* **Instructions for the task**
Each line of the listing must be set down exactly as it stands.

* **Input records**

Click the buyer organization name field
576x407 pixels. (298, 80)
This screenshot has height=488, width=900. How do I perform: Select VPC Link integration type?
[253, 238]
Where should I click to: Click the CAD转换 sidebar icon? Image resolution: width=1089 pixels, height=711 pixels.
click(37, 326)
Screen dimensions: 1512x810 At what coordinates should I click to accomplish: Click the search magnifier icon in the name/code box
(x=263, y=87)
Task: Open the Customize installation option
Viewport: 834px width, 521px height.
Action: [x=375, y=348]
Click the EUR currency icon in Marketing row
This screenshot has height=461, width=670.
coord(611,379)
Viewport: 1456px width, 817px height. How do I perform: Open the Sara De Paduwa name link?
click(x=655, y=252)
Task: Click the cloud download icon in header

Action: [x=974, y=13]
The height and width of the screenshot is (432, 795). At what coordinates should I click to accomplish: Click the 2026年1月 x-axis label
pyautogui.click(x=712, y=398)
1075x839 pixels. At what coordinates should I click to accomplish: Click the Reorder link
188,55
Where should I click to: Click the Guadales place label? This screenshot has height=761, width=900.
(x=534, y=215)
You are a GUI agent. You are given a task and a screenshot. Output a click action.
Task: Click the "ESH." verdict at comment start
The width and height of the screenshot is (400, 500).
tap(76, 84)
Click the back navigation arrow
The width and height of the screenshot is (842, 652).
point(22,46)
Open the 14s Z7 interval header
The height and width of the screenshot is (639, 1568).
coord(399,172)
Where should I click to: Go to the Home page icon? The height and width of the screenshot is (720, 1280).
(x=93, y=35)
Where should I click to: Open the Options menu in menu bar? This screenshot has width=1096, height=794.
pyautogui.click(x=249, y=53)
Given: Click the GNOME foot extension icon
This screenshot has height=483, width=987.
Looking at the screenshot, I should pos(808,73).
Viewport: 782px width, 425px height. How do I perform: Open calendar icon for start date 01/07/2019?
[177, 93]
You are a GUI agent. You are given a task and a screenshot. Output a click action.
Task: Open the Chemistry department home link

* **Task output**
Click the buyer organization name field
576x407 pixels. (298, 80)
This screenshot has height=488, width=900. How do I perform: Select VPC Link integration type?
[253, 238]
Where should I click to: Click the CAD转换 sidebar icon? Image resolution: width=1089 pixels, height=711 pixels.
click(37, 326)
Screen dimensions: 1512x810 At what coordinates should I click to accomplish: Click the search magnifier icon in the name/code box
(x=263, y=87)
Task: Open the Customize installation option
Viewport: 834px width, 521px height.
Action: [x=375, y=348]
Click the EUR currency icon in Marketing row
This screenshot has height=461, width=670.
coord(611,379)
Viewport: 1456px width, 817px height. How do I perform: Open the Sara De Paduwa name link?
click(x=655, y=252)
Task: Click the cloud download icon in header

Action: [x=974, y=13]
The height and width of the screenshot is (432, 795). At what coordinates should I click to accomplish: Click the 2026年1月 x-axis label
pyautogui.click(x=712, y=398)
1075x839 pixels. At what coordinates should I click to accomplish: Click the Reorder link
188,55
Where should I click to: Click the Guadales place label? This screenshot has height=761, width=900.
(x=534, y=215)
You are a GUI agent. You are given a task and a screenshot. Output a click action.
Task: Click the "ESH." verdict at comment start
The width and height of the screenshot is (400, 500).
tap(76, 84)
Click the back navigation arrow
The width and height of the screenshot is (842, 652).
point(22,46)
Open the 14s Z7 interval header
The height and width of the screenshot is (639, 1568).
coord(399,172)
Where should I click to: Go to the Home page icon? The height and width of the screenshot is (720, 1280).
(x=93, y=35)
Where should I click to: Open the Options menu in menu bar? This screenshot has width=1096, height=794.
pyautogui.click(x=249, y=53)
Given: Click the GNOME foot extension icon
This screenshot has height=483, width=987.
Looking at the screenshot, I should pos(808,73).
Viewport: 782px width, 425px height. How do I perform: Open calendar icon for start date 01/07/2019?
[177, 93]
You are a GUI agent. You are given a task and a screenshot. Output a click action.
Task: Open the Chemistry department home link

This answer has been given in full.